Damousi canvasses at length the important issues of medicating patients versus listening to them and attempting to understand them, and she allows a number of her interviewees to comment about issues to do with effectiveness of psychoanalytic treatment techniques. Although both are relevant and important, these issues cannot be done justice in a book such as this. In a chapter on ‘The Self and Society’, she devotes some space to the influence of these ‘new’ ideas on writing in women’s magazines and popular radio programmes.
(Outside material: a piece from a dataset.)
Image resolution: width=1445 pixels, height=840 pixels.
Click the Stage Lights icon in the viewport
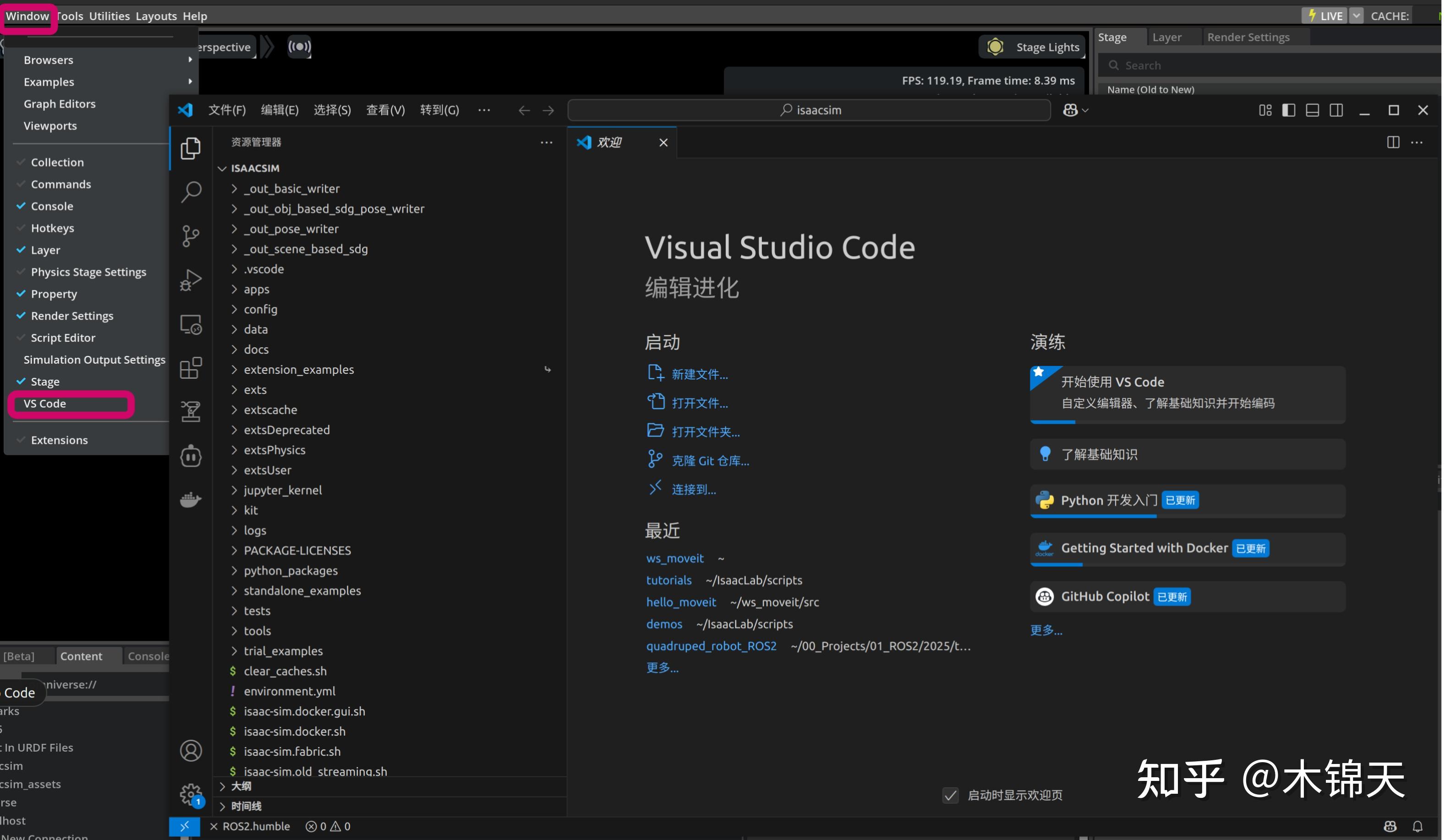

This book’s main strength is in the detailing of the many individuals, from 1920 to 1970, who took up Freudian concepts and incorporated them into their professional work – and, in some cases, their personal lives. An example of this latter group is the philosopher John Anderson and his wife, who took Freud’s concepts of dream analysis very seriously in attempting to enhance their personal relationship. Art, literature and anthropology receive some attention, but it is the medical specialists who struggled to understand their patients rather than institutionalise or medicate them who receive the more detailed attention. Psychologists too, of course, struggled with the allegedly strange ideas of Freudian psychology.

Further, although Damousi alludes to serious conflicts surrounding issues as to who can call themselves psychoanalysts, she makes little or no distinction between individuals she readily labels ‘psychoanalysts’ with respect to the nature of their training and qualifications. While acknowledging the existence of several professional groups, she concentrates more on ‘political’ differences than on those based on the ‘authority’ of standards derived from organisations charged with maintaining training standards.
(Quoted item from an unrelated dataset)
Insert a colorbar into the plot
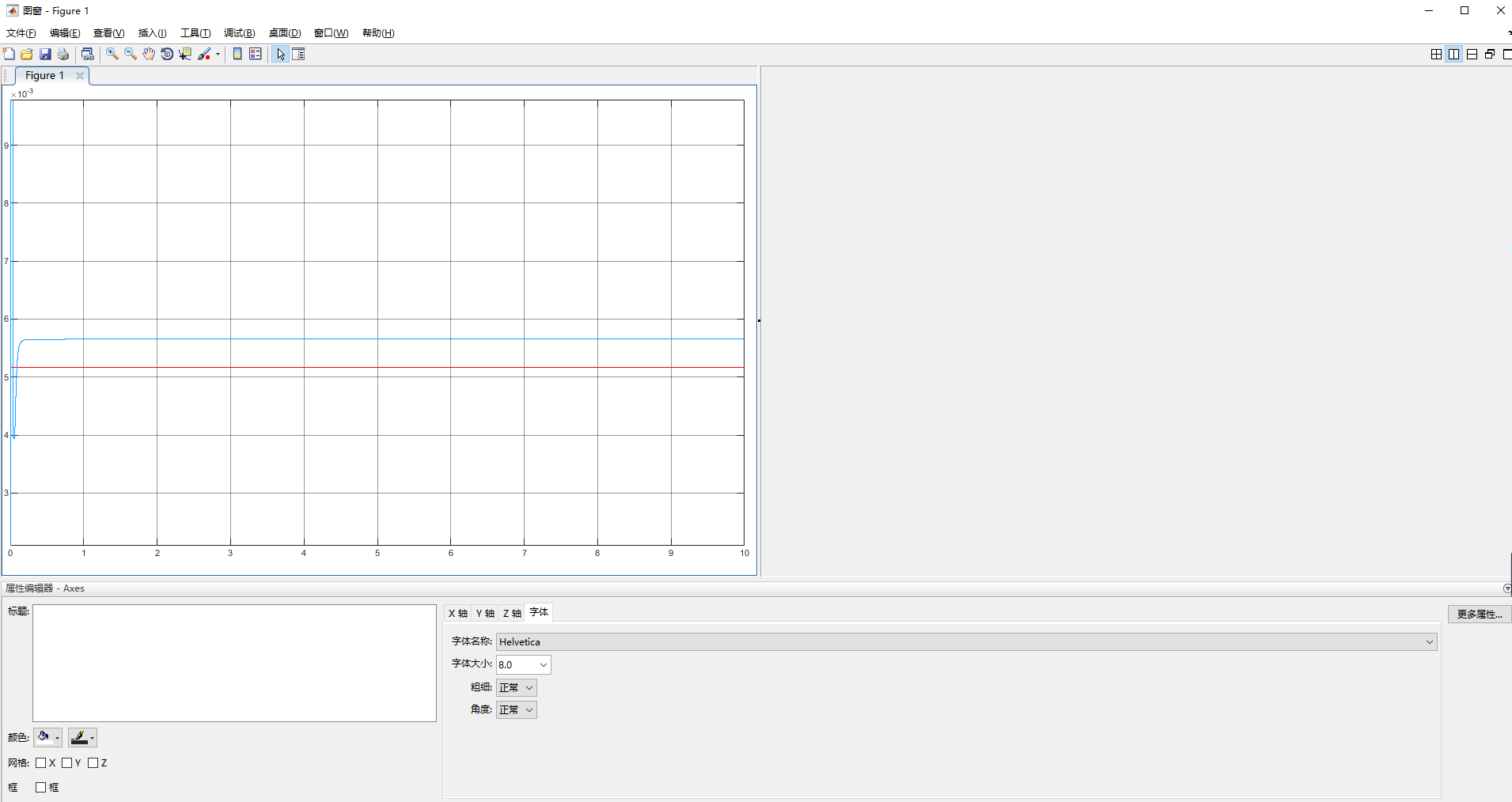Image resolution: width=1512 pixels, height=802 pixels. pyautogui.click(x=237, y=54)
The more recent years are addressed through the interviews, which are notably (to me, at least) selective, when one considers who was and who was not interviewed – and of those who were apparently interviewed and not quoted. Some views are even quoted under a pseudonym, which must raise questions in an academic historical work. I do not think a fair representation of psychoanalysis’s current place in the antipodes emerges from the reporting of these interviews.

The book brought to mind reading Phyllis Grosskurth’s monumental biography of Melanie Klein (1986): a scholarly treatise on Kleinian psychoanalysis as well as a gossipy treasure trove of personal history concerning who felt what about whom. The present volume is not quite as scholarly or as gossipy, but it definitely contains both aspects.
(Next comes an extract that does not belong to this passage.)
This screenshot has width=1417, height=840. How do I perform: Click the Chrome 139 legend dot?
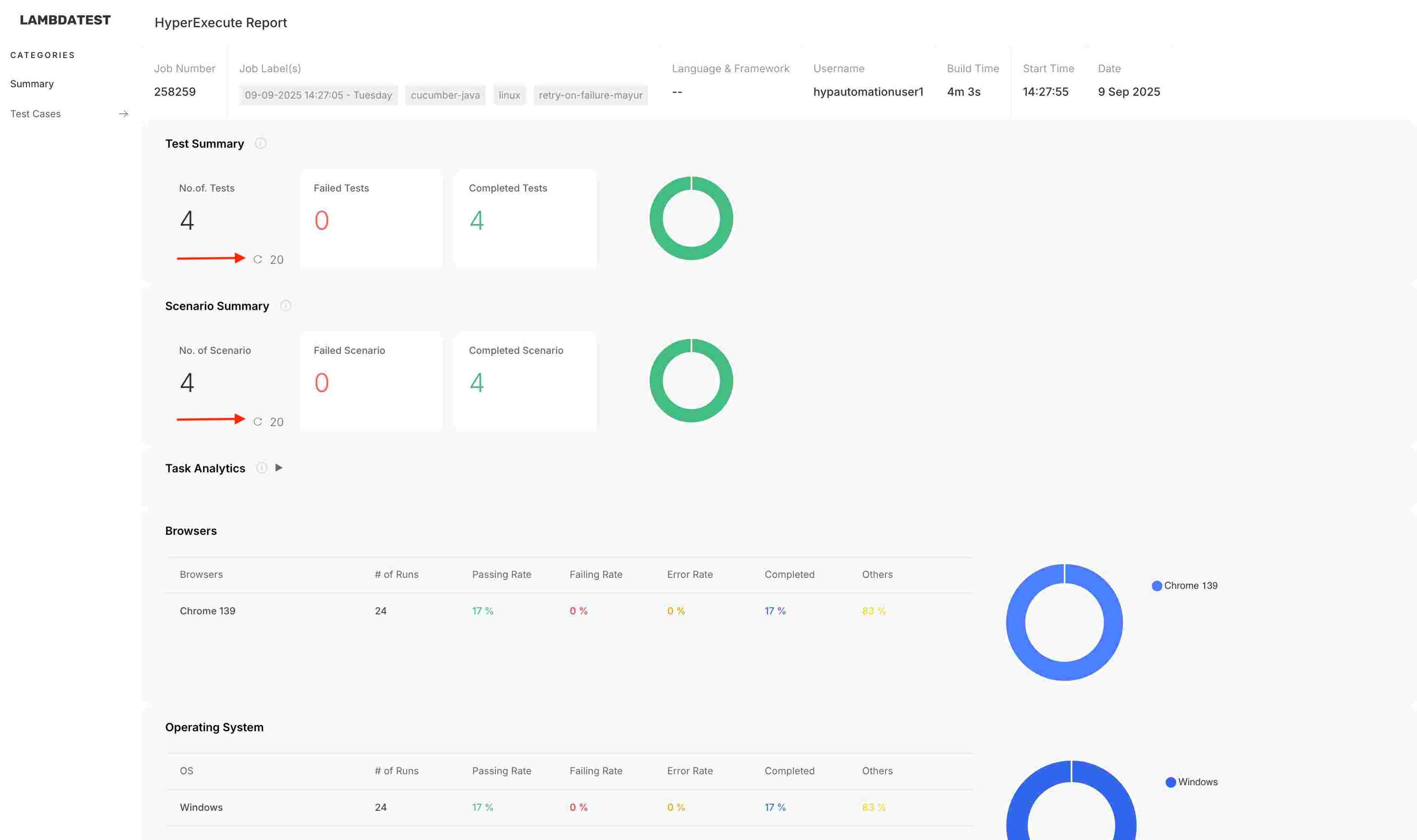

For those readers who have some knowledge of psychoanalysis – either clinically or academically – there is much to be interested in and much to argue about. For the more general reader, there is much of interest, but little help in evaluating its relative significance in the broader scheme of intellectual ideas, let alone current clinical standing. Both groups of readers will probably be surprised at the extent to which Freud’s early ideas permeated a wide variety of aspects of daily cultural life in the far antipodean reaches, and what a range of well-known Australian figures in many walks of life grappled with their own inner conflicts in producing their particular contributions as grist for our cultural mill. Damousi, in her introduction, acknowledges that there are further challenges to be addressed in exploring the role of psychoanalysis in shaping our modern culture. She has contributed a great deal for future work to build upon.

Finally, I think the effective cover design deserves acknowledgment. It is a creative and economical combination of two iconic symbols: the well-known photograph of an elderly, bearded Freud and a classic representation of Uluru. Freud looks like a redhead with a crew cut.